→ **YOUR GOAL**
Could you find each line of the data below that contains the word "agent" and copy those lines?

DATA TO EXAMINE Block Start

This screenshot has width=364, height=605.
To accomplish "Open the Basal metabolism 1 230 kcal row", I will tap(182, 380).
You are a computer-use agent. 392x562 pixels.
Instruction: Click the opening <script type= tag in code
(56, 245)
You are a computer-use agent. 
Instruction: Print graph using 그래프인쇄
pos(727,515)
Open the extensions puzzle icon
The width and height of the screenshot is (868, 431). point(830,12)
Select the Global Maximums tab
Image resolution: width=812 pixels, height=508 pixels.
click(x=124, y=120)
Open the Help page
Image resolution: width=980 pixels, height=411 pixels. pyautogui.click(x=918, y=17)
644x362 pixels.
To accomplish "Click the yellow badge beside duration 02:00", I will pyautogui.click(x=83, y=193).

DATA TO EXAMINE Block End
DATA TO EXAMINE Block Start

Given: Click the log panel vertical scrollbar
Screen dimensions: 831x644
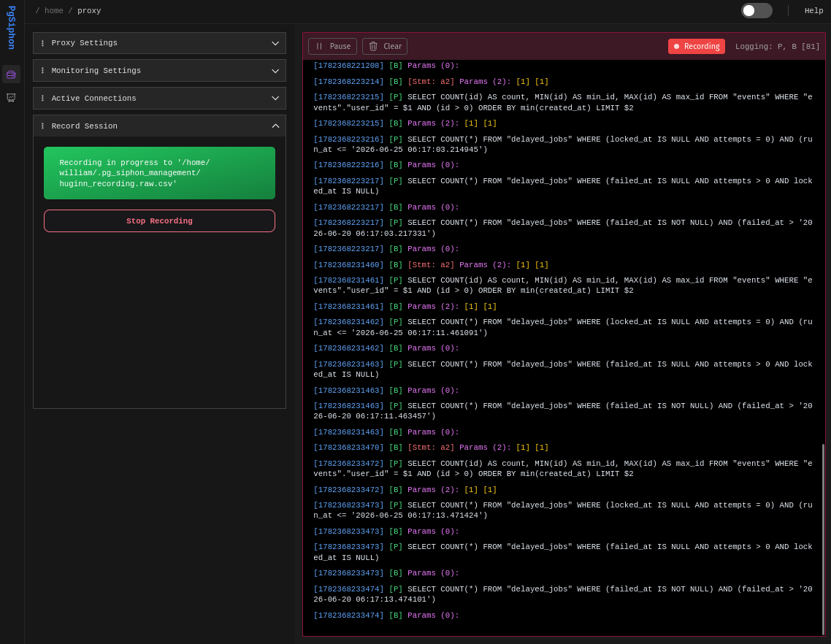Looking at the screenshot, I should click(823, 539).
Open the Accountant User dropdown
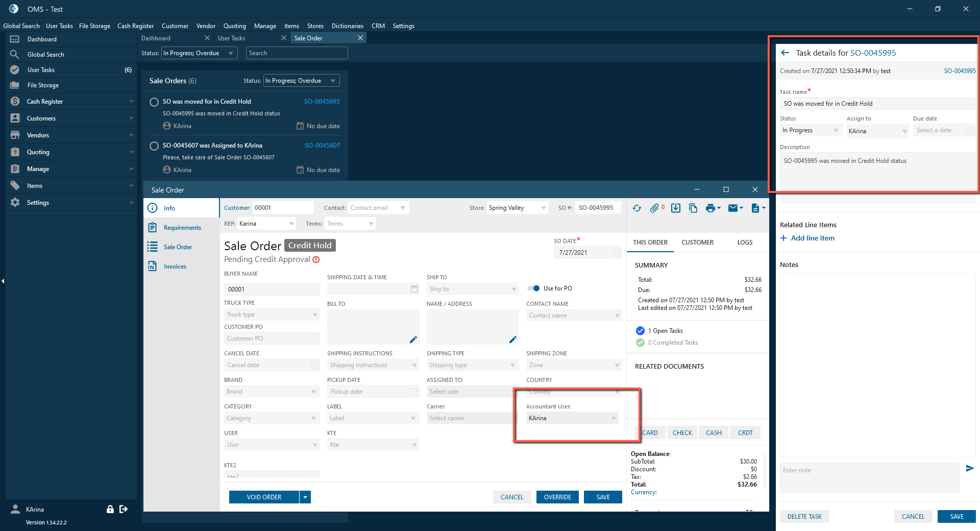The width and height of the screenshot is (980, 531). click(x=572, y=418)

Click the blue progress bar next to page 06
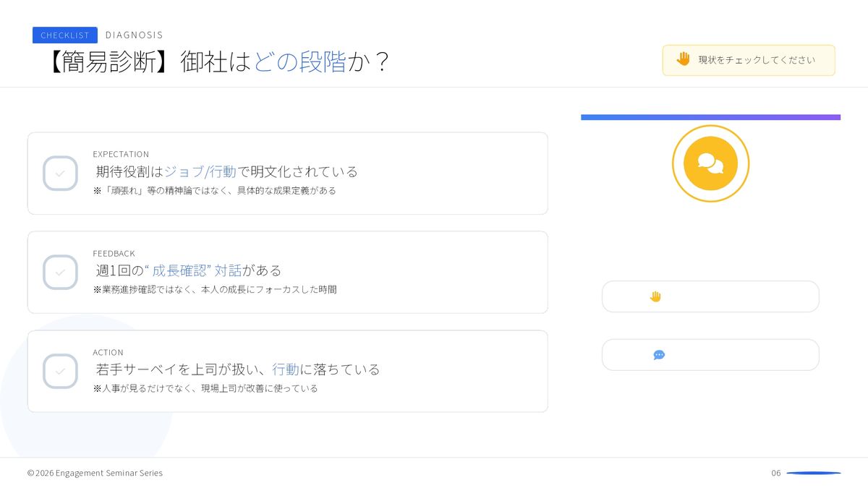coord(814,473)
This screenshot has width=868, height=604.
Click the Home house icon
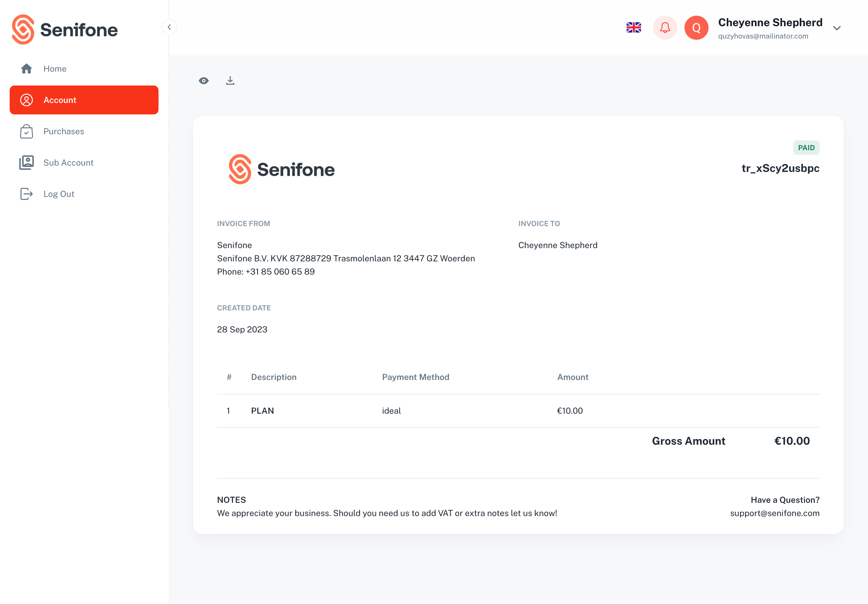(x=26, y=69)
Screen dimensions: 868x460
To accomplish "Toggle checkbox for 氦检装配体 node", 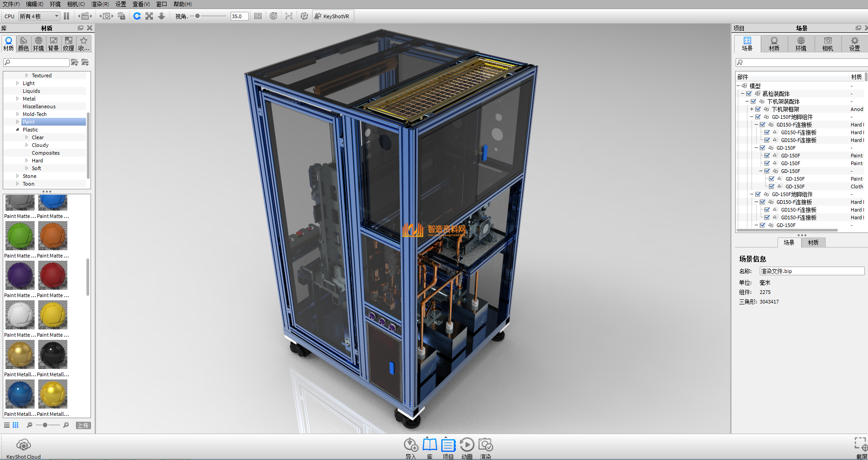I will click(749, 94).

DATA TO EXAMINE Block End
DATA TO EXAMINE Block Start

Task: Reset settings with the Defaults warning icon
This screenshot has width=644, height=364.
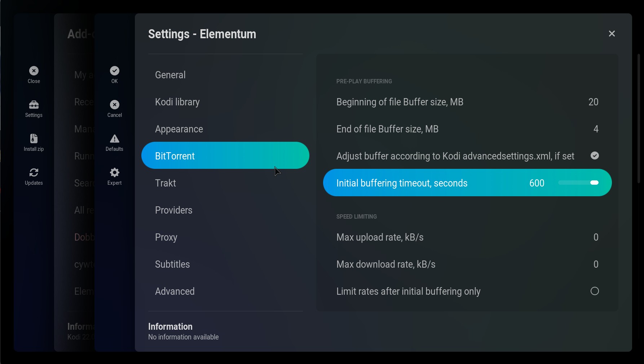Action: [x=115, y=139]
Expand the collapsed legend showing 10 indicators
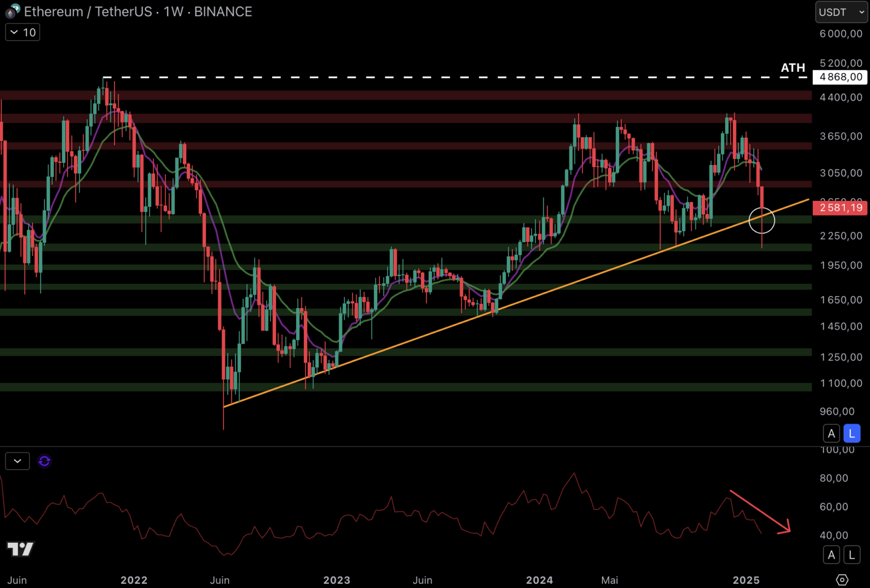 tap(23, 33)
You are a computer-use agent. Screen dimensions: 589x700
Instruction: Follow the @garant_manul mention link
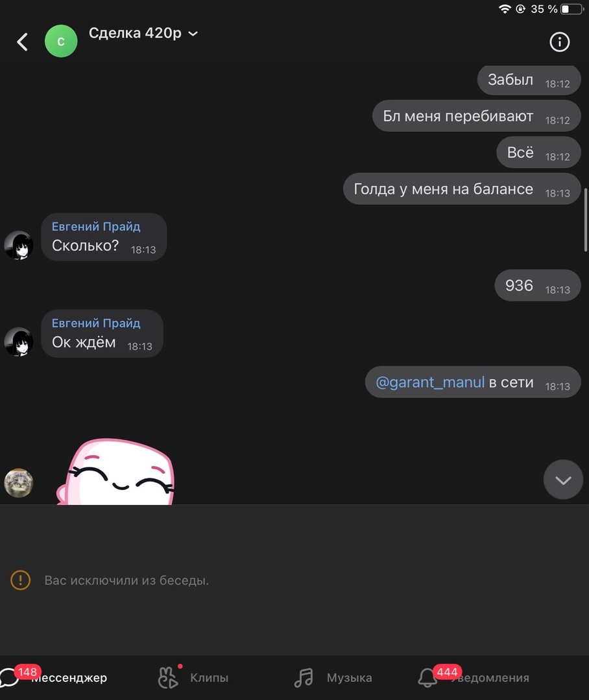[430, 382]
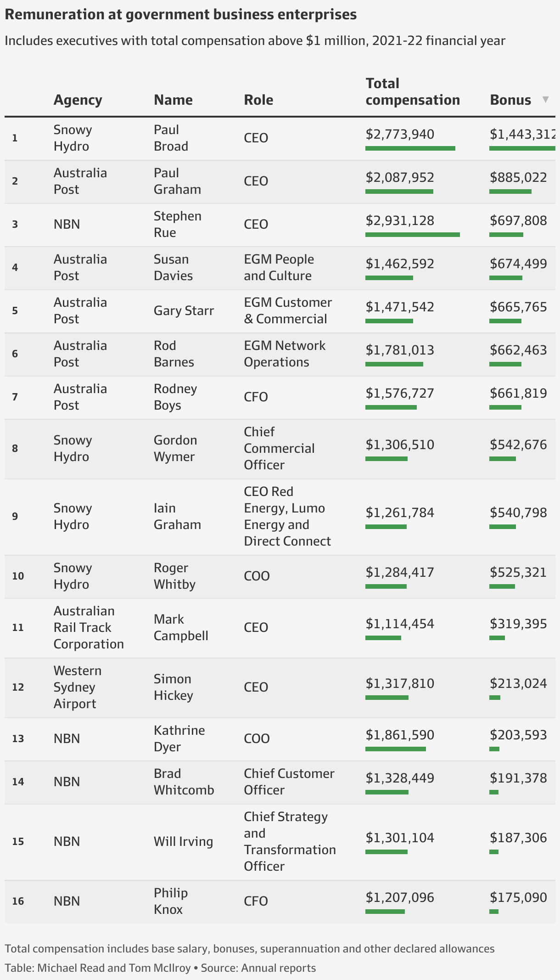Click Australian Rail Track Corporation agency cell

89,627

DATA TO EXAMINE Block End

→ **TASK RESPONSE**
You are a computer-use agent. 392x562 pixels.
You are a computer-use agent. 
You are a computer-use agent. Screen dimensions: 589x700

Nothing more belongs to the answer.